Look through the data below and extract, unchanged, the lines from the one that contains "The image size is (682, 466)." to the one that contains "The width and height of the screenshot is (647, 372).", both included.

## Data for this exercise
#####
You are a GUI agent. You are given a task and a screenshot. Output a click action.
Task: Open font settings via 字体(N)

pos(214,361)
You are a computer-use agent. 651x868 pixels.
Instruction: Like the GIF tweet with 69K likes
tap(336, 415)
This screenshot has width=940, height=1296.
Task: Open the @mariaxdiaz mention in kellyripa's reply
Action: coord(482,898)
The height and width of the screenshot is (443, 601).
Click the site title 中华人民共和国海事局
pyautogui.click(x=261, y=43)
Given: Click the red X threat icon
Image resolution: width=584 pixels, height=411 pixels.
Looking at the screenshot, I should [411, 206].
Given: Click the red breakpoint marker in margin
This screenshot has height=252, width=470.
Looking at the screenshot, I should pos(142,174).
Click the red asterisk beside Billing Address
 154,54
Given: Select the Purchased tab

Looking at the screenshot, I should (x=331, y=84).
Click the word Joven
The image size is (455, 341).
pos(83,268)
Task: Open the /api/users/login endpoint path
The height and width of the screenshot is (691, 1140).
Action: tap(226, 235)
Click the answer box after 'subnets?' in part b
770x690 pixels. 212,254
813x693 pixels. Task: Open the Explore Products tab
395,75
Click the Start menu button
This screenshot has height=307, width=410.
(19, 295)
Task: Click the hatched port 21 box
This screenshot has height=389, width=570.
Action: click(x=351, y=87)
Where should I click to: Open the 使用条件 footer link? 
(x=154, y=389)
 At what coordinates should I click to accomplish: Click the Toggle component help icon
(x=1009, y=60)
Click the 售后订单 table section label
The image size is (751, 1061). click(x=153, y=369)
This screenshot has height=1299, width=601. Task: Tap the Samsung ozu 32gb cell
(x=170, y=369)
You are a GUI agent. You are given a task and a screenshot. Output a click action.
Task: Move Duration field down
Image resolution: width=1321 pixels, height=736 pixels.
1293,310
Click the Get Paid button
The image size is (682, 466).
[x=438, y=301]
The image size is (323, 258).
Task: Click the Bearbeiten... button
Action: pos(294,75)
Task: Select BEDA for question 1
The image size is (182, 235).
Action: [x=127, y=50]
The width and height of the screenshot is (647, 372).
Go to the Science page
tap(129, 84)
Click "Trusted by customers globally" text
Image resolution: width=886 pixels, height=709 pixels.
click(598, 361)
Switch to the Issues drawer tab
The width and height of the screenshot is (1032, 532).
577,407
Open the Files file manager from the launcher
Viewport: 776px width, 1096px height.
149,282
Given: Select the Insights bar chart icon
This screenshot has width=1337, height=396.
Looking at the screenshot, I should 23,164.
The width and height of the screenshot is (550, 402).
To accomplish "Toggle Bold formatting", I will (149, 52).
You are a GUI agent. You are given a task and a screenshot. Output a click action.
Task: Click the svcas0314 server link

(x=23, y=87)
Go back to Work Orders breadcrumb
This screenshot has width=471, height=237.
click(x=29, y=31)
#####
## Result below
The image size is (682, 466).
[x=438, y=301]
The image size is (323, 258).
Task: Click the Bearbeiten... button
Action: pos(294,75)
Task: Select BEDA for question 1
The image size is (182, 235).
Action: [x=127, y=50]
The width and height of the screenshot is (647, 372).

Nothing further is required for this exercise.